TRY IT:
What is needed here is an exact copy of all the entries below.

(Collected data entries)
--

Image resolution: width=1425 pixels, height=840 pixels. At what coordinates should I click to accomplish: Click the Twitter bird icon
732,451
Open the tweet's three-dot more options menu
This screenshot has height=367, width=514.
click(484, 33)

--

SOLUTION FOR THIS PROBLEM:
Image resolution: width=1425 pixels, height=840 pixels. At what coordinates should I click to accomplish: Click the Twitter bird icon
732,451
Open the tweet's three-dot more options menu
This screenshot has height=367, width=514.
click(484, 33)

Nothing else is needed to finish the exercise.